(Beginning of RECORDS TO PROCESS)

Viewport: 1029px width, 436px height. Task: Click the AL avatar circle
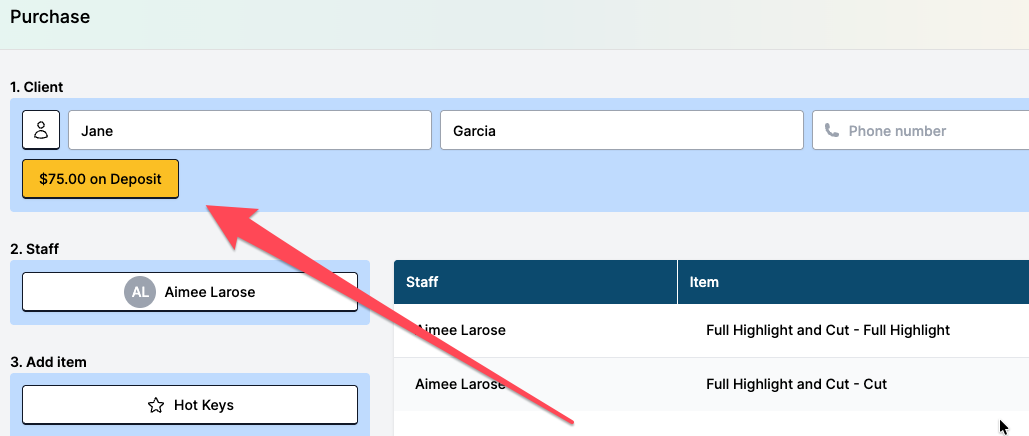coord(140,292)
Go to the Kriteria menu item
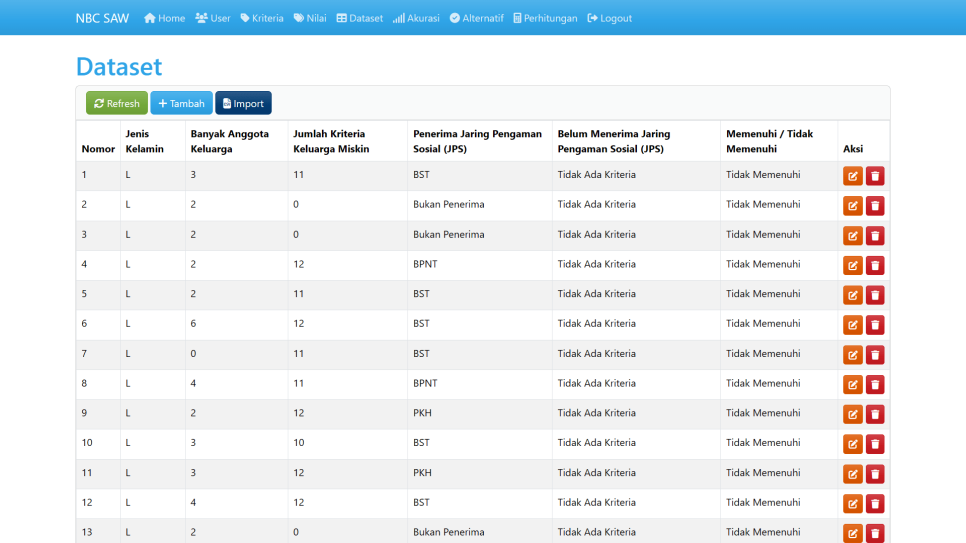 pyautogui.click(x=262, y=18)

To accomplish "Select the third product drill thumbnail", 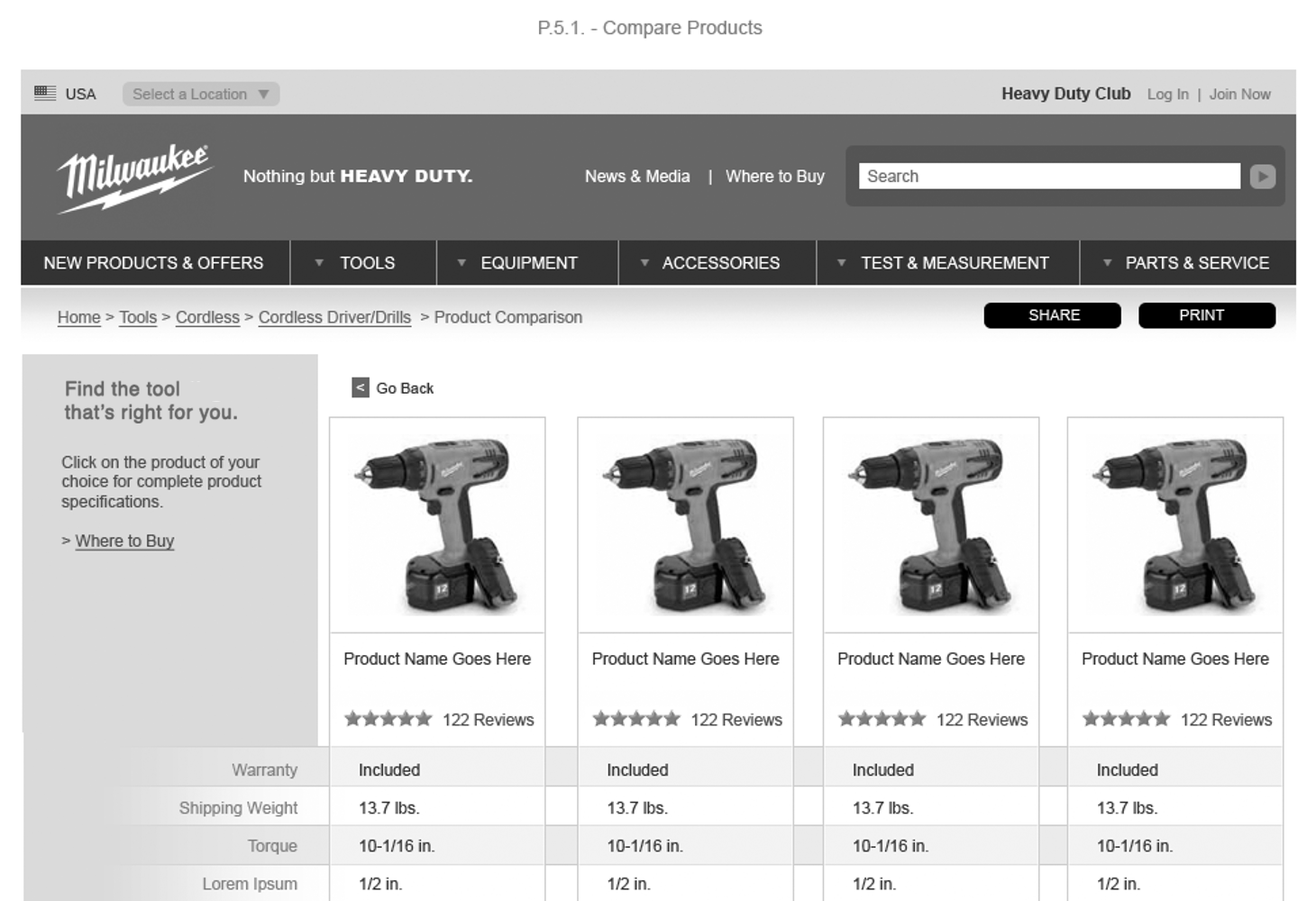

(End of RECORDS TO PROCESS)

» WHAT TO DO
Please copy the records above word for word, omitting every picture.

» EXERCISE OUTPUT
Viewport: 1029px width, 436px height. Task: Click the AL avatar circle
coord(140,292)
Go to the Kriteria menu item
 pyautogui.click(x=262, y=18)

To accomplish "Select the third product drill thumbnail", 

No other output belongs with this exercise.